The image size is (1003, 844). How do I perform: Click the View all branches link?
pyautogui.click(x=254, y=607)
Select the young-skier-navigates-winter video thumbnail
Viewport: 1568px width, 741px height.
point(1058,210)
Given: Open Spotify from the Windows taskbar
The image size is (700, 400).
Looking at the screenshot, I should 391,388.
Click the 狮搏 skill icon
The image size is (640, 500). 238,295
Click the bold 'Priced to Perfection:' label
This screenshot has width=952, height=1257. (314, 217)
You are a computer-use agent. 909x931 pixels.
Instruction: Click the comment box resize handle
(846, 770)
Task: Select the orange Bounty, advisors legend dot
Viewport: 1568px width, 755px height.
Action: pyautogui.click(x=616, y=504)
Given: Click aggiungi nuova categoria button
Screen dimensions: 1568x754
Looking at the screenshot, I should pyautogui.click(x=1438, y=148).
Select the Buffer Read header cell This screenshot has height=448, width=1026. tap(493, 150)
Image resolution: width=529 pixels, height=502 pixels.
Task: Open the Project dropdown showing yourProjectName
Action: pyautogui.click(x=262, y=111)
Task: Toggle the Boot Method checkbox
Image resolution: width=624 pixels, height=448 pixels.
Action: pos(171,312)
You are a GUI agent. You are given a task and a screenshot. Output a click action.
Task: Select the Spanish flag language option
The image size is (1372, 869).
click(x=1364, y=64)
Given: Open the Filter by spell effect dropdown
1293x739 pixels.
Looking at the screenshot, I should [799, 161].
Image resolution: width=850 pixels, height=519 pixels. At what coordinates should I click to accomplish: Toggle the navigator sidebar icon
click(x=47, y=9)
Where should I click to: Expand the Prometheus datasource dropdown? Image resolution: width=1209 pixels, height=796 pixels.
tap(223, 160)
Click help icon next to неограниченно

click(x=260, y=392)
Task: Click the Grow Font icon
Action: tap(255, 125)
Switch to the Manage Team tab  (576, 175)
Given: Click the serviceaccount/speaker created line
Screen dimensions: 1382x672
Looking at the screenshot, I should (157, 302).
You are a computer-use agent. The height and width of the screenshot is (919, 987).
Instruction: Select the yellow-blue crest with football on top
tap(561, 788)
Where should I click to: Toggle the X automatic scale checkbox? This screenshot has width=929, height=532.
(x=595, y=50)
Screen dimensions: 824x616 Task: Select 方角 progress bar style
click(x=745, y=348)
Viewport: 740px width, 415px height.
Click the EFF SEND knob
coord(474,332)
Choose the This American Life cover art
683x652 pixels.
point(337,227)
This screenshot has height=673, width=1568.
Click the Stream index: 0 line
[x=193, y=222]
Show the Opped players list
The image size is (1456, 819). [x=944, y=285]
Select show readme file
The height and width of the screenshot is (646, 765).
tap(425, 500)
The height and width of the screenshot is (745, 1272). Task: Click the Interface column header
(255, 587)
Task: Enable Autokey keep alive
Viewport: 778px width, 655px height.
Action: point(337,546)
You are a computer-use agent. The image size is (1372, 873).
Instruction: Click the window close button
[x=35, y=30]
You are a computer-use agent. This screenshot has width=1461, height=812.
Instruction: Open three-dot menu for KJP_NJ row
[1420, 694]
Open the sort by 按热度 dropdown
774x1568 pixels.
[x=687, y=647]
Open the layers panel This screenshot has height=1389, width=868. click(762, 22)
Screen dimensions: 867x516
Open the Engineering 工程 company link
◇ ◇ ◇ ◇
Your task for the entries above: copy exactly the span starting with the line with "Screen dimensions: 824x616" and going on through the line with "Screen dimensions: 867x516", both lines included, and nothing else.

Result of this task:
Screen dimensions: 824x616 Task: Select 方角 progress bar style
click(x=745, y=348)
Viewport: 740px width, 415px height.
Click the EFF SEND knob
coord(474,332)
Choose the This American Life cover art
683x652 pixels.
point(337,227)
This screenshot has height=673, width=1568.
Click the Stream index: 0 line
[x=193, y=222]
Show the Opped players list
The image size is (1456, 819). [x=944, y=285]
Select show readme file
The height and width of the screenshot is (646, 765).
tap(425, 500)
The height and width of the screenshot is (745, 1272). Task: Click the Interface column header
(255, 587)
Task: Enable Autokey keep alive
Viewport: 778px width, 655px height.
Action: point(337,546)
You are a computer-use agent. The image size is (1372, 873).
Instruction: Click the window close button
[x=35, y=30]
You are a computer-use agent. This screenshot has width=1461, height=812.
Instruction: Open three-dot menu for KJP_NJ row
[1420, 694]
Open the sort by 按热度 dropdown
774x1568 pixels.
[x=687, y=647]
Open the layers panel This screenshot has height=1389, width=868. click(762, 22)
Screen dimensions: 867x516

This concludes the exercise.